#### [Work required]
Starting at the line that holds "Task: Click search previous result up arrow" and stopping at the line that holds "This screenshot has height=548, width=732.", restate the records below word for word, with both of those lines included.

#### [Record excerpts]
.....

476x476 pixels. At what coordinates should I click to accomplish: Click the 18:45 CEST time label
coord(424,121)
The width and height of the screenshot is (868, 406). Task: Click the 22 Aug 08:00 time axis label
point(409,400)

.....

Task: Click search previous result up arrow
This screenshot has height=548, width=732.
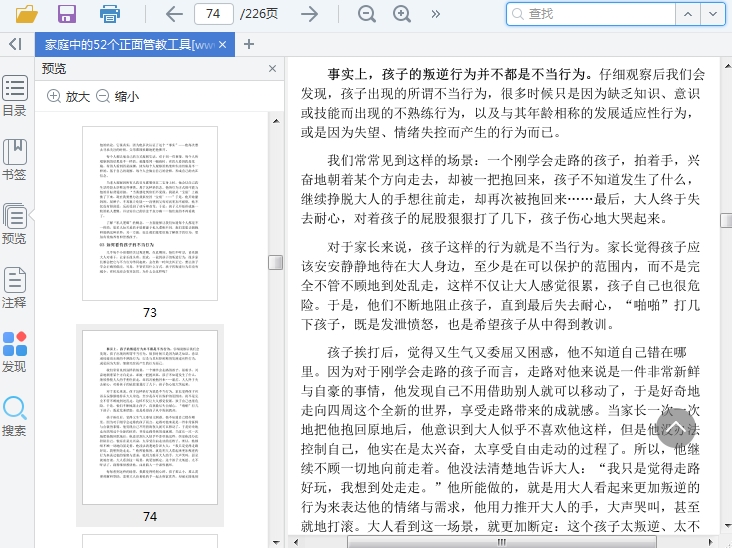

.....

#### [Result of the task]
Task: Click search previous result up arrow
This screenshot has height=548, width=732.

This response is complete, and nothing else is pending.